The Church is also apostolic. Despite the ever-developing nature of the Christian belief, it holds to the basic tenants of the apostolic faith. It would be beneficial to limit the doctrines that are part of the compulsory core of the Christian belief to what can be traced to the apostolic faith and witness. In this sense the Church is the guardian of the true faith. Another dimension of the apostolicity of the Church is its episcopate with the apostolic secession and visible hierarchy. Its absence in some branches of the Church is the sign of the defectiveness of such parts.
Eternal Life:
Both the Scriptures and Tradition profess the belief in life after death and resurrection of the dead. The witness of apostles who saw Jesus resurrected has been a basis for the hope of universal resurrection. This hope has found its place in the liturgical and didactical life of the Church. Nevertheless, there is no clear teaching on the eternal life in the Bible. There is also no universally accepted teaching among Christians on this subject. Generally, most Christians confess and more or less agree on what the Apostle Creed says on the subject. Perhaps, it would be wise to define our development of the doctrine of the life after death outside of the Apostle Creed as mere speculations. These speculations may very well be not only beneficial, but even necessary for many reasons. However, the prudence of overstressing the mystery that lies beyond the death should be underlined.

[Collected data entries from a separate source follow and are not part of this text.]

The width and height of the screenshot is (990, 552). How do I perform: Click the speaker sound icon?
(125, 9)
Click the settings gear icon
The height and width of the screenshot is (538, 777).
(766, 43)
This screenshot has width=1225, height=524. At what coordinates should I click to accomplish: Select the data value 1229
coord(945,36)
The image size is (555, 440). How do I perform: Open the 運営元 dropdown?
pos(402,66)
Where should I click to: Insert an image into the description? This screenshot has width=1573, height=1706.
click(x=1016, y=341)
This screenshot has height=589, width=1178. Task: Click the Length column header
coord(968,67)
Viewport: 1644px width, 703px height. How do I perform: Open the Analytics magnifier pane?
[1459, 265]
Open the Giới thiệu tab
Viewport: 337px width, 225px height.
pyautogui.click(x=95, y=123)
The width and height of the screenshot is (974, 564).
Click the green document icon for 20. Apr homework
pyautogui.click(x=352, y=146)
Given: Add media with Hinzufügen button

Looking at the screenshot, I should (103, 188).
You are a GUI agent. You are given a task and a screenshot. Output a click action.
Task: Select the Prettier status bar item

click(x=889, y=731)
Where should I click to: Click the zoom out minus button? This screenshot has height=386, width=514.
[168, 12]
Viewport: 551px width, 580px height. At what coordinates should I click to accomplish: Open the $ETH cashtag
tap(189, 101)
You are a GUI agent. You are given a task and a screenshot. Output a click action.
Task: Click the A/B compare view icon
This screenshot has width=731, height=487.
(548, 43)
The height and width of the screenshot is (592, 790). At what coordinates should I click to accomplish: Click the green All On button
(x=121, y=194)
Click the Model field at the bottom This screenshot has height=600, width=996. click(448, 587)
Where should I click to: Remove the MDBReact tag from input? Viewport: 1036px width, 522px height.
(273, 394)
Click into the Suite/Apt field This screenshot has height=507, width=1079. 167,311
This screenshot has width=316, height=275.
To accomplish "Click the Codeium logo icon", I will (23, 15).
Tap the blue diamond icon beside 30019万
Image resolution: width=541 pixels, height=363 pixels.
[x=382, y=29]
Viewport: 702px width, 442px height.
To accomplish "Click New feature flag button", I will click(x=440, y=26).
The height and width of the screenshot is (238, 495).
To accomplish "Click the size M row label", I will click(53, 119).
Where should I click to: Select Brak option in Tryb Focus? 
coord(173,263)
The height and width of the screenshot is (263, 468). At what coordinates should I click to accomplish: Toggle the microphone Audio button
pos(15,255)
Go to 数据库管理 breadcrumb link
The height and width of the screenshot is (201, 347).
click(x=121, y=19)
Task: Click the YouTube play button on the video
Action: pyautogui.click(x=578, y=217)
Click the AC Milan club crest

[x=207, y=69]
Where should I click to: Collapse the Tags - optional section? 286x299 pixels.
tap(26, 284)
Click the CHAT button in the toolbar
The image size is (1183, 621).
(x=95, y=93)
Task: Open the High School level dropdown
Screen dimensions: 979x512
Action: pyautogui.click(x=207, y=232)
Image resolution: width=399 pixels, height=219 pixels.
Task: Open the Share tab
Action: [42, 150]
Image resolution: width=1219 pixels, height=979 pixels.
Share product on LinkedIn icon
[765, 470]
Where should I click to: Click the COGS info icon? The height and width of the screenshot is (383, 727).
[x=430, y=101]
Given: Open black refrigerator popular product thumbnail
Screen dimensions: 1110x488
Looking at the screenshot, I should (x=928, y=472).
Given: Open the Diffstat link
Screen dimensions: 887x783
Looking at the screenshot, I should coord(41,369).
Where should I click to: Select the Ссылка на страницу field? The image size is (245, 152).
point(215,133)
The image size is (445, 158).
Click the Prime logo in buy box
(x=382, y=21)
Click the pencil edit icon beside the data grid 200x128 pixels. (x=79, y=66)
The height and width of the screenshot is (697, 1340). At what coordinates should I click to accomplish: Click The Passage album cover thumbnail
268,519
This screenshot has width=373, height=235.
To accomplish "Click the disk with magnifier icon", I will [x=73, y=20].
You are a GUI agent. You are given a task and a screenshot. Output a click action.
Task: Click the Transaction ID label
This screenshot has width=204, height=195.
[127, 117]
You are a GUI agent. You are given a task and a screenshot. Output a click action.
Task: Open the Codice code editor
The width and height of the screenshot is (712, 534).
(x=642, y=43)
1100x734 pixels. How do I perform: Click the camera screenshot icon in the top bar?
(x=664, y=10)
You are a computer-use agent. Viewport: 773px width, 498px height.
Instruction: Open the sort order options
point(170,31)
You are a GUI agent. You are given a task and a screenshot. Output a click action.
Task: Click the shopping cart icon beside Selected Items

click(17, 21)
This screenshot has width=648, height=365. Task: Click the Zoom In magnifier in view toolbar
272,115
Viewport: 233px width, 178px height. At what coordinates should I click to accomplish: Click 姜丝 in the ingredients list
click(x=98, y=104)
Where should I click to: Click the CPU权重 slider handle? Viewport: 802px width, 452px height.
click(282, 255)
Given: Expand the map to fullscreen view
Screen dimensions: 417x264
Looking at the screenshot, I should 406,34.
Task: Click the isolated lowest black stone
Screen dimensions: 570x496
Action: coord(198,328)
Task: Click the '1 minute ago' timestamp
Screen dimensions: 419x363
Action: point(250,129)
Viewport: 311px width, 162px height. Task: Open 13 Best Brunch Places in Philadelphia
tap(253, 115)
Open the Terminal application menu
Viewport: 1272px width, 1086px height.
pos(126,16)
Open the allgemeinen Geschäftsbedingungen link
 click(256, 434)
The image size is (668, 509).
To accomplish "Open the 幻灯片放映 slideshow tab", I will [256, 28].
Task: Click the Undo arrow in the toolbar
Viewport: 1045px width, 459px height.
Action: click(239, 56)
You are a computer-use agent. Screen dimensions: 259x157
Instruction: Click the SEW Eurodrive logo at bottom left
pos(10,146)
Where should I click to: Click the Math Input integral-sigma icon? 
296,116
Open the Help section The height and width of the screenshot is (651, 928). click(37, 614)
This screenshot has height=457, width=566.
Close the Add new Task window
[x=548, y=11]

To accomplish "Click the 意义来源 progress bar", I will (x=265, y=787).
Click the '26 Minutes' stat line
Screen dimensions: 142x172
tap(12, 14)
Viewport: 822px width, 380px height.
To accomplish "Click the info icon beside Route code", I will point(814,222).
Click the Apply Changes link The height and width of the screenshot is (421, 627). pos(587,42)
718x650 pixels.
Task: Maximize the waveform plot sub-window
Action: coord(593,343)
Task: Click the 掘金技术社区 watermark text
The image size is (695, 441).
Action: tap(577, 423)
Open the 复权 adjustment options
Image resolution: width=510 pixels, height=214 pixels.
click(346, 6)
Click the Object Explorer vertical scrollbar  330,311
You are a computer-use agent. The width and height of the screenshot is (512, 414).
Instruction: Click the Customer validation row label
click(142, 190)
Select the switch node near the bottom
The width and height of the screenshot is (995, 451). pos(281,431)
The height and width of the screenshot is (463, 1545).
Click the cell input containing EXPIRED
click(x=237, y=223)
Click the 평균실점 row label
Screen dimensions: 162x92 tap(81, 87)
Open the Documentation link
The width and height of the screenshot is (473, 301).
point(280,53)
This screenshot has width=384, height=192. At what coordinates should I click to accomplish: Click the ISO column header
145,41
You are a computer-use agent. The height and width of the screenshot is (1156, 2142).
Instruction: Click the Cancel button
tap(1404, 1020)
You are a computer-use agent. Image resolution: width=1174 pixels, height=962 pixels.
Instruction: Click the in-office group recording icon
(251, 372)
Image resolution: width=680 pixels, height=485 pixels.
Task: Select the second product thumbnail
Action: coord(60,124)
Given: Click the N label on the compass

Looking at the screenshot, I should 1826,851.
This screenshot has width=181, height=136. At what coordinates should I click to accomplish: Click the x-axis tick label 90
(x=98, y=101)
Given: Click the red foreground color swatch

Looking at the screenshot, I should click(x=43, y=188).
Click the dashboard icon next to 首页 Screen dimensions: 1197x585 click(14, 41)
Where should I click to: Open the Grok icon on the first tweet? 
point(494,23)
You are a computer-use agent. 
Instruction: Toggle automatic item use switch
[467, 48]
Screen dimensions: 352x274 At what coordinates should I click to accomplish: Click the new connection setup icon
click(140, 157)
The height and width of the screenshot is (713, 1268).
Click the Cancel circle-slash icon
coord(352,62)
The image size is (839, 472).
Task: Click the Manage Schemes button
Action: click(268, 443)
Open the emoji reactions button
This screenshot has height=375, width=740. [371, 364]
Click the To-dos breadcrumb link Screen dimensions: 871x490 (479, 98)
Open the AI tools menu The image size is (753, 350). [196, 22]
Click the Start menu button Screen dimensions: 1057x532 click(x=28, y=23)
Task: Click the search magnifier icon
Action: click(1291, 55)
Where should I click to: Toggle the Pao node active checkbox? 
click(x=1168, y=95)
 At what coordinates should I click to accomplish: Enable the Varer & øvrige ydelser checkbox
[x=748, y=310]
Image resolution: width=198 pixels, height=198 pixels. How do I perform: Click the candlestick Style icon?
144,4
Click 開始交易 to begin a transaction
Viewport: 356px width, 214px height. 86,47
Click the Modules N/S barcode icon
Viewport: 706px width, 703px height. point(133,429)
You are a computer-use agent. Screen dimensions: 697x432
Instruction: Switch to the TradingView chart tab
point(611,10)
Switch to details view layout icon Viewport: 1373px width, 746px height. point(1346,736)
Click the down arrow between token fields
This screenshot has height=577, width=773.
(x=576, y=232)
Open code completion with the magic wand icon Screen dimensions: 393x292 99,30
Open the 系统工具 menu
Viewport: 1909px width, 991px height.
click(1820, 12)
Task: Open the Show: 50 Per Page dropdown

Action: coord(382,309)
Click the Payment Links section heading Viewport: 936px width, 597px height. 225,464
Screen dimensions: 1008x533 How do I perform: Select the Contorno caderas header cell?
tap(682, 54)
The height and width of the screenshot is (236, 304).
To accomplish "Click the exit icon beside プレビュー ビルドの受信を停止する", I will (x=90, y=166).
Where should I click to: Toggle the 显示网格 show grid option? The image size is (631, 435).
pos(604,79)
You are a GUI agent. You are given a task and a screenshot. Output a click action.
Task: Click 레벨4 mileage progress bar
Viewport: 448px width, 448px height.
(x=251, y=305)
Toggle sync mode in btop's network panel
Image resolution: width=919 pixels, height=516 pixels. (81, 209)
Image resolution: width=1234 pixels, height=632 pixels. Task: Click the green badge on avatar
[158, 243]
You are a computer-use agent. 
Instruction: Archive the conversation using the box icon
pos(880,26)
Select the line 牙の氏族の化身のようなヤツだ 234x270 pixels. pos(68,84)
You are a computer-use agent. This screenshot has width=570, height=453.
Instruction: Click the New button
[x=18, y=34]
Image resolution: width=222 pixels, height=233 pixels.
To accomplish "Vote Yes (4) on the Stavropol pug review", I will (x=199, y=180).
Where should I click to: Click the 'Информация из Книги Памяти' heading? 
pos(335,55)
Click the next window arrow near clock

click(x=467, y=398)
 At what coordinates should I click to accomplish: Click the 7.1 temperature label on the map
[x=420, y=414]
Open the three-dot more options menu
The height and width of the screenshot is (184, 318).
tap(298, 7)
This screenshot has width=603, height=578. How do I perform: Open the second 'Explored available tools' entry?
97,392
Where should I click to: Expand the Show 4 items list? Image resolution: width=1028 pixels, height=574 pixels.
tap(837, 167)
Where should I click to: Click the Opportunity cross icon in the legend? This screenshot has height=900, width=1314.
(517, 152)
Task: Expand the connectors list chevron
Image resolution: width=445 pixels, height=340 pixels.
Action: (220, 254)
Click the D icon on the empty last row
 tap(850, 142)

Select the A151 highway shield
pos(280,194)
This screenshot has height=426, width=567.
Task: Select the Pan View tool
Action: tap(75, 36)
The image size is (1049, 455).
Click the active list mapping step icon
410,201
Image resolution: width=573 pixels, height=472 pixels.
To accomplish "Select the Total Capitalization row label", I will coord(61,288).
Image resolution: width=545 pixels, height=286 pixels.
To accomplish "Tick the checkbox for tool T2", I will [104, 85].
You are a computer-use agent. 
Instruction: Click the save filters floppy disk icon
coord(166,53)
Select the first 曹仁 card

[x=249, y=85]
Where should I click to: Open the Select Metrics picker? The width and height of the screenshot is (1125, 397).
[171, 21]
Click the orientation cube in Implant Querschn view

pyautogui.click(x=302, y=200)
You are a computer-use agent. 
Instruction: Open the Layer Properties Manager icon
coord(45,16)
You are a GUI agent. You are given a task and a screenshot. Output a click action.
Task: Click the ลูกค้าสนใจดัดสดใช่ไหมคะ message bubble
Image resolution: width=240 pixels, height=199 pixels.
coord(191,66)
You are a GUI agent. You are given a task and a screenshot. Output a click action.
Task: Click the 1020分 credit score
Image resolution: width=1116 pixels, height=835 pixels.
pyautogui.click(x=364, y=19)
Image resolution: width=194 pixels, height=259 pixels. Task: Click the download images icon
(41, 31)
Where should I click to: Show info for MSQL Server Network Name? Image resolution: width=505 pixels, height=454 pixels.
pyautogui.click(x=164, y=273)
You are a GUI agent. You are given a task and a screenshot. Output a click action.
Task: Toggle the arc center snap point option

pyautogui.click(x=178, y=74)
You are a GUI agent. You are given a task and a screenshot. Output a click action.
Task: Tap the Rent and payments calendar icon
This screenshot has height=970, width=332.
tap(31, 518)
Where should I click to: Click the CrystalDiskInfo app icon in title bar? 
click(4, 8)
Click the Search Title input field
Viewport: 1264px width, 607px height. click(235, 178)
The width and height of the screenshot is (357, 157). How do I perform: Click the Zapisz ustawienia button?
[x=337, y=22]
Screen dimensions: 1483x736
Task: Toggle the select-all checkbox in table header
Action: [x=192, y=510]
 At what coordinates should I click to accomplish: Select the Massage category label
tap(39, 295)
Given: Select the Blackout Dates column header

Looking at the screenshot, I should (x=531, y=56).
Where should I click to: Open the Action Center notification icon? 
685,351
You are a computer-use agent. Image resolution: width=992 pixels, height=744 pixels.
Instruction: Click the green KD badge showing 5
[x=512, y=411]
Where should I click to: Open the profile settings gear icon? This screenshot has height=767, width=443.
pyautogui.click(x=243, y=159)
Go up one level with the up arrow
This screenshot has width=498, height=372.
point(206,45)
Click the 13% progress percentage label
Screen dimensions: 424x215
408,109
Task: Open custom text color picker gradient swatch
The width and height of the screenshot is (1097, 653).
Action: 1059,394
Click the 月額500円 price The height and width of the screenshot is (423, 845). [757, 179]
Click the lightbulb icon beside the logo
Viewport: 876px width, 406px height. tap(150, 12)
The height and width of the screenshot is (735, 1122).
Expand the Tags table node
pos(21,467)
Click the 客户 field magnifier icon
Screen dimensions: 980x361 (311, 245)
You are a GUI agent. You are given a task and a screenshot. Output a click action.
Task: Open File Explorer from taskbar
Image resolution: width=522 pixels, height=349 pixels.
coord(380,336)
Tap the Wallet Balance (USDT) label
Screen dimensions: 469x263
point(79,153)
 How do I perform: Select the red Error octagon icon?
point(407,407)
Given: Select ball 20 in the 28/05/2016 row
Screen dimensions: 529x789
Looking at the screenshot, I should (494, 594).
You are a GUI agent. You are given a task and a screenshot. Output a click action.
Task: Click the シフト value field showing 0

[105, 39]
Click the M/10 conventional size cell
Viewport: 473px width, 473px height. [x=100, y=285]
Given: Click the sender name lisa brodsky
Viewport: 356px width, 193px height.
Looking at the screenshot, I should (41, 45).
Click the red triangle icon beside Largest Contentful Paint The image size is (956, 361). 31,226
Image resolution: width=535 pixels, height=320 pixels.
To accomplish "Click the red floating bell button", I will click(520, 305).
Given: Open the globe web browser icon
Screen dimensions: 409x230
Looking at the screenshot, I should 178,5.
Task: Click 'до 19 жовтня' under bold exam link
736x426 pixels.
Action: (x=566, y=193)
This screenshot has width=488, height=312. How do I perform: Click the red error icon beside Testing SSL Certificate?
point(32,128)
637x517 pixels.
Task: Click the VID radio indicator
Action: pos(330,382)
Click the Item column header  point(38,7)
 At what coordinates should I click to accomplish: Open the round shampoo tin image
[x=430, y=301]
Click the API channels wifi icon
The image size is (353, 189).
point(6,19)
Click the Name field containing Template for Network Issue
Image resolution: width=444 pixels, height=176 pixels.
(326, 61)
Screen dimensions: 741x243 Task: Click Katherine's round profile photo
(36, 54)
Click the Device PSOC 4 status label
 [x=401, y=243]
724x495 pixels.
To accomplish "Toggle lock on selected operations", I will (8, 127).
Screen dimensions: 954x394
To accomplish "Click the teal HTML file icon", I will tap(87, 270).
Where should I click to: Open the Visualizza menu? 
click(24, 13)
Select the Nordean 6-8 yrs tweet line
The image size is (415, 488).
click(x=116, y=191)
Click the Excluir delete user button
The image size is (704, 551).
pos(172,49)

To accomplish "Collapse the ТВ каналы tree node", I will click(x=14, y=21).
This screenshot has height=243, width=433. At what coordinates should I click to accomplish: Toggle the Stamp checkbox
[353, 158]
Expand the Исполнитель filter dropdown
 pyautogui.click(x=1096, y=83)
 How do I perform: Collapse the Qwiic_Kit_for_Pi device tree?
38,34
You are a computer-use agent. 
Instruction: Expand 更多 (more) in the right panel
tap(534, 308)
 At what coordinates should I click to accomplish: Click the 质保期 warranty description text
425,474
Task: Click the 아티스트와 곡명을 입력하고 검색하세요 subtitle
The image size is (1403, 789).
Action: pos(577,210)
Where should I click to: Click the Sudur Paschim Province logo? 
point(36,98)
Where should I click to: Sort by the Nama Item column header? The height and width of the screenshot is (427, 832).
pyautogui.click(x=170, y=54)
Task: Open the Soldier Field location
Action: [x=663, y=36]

Thus, while stressing our belief in concepts that we traditionally call “The resurrection”, “Day of Judgment”, “Heaven and Hell”, it would be wise to abstain from pinpointing their exact imagined by us or our predecessors properties. It is important not to mix the reality of the afterlife with speculations, based on historical, mythical, and cultural context of the present and the past. The “eternal life” exists beyond our time and the realm of the Transcendent is not possible to understand beyond metaphorical and symbolic language. It would not be unreasonable to speculate that the loving God would not condemn his creatures to the live of eternal suffering in the place we call “Hell”. It would also not be unreasonable to agree with Roman Catholics that the idea of the Purgatory is based on fundamental Christian belief in the God’s sacrificial love and the offer of redemption to souls, locked in self-centered grid of denial, refusal to see their true condition, and rejection of liberation through the union with God. Perhaps, the best literary imaginations of such state can be found in “Hois Clos” by Sartre and “The Great Divorce” by C.S.Lewis. Understandably, we can not build our theology based on the work of literary imagination. However, they are based on the understanding of our nature projections on the stubbornness of our ego and ever-existing possibility of liberation. At the end, if we accept the idea of Purgatory in some sense and degree, it would not be unreasonable to replicate Cardinal Bellarmine’s hope that the Purgatory is full and the Hell is empty.
We could also share the hopes of Hegelian optimism that at the end of the history, all created will be united with its Creator (Geist) in full reconciliation. At that time we would have an opportunity to participate in the “new creation” and become co-creators with God. Some hints of such cosmic unification and can be in Paul’s letter. However, after Wolfhart Pannengerg it should be stressed that it will be fully understood at the commutative point of the history. Until that time, we are left with our speculations and mystery of what lies ahead.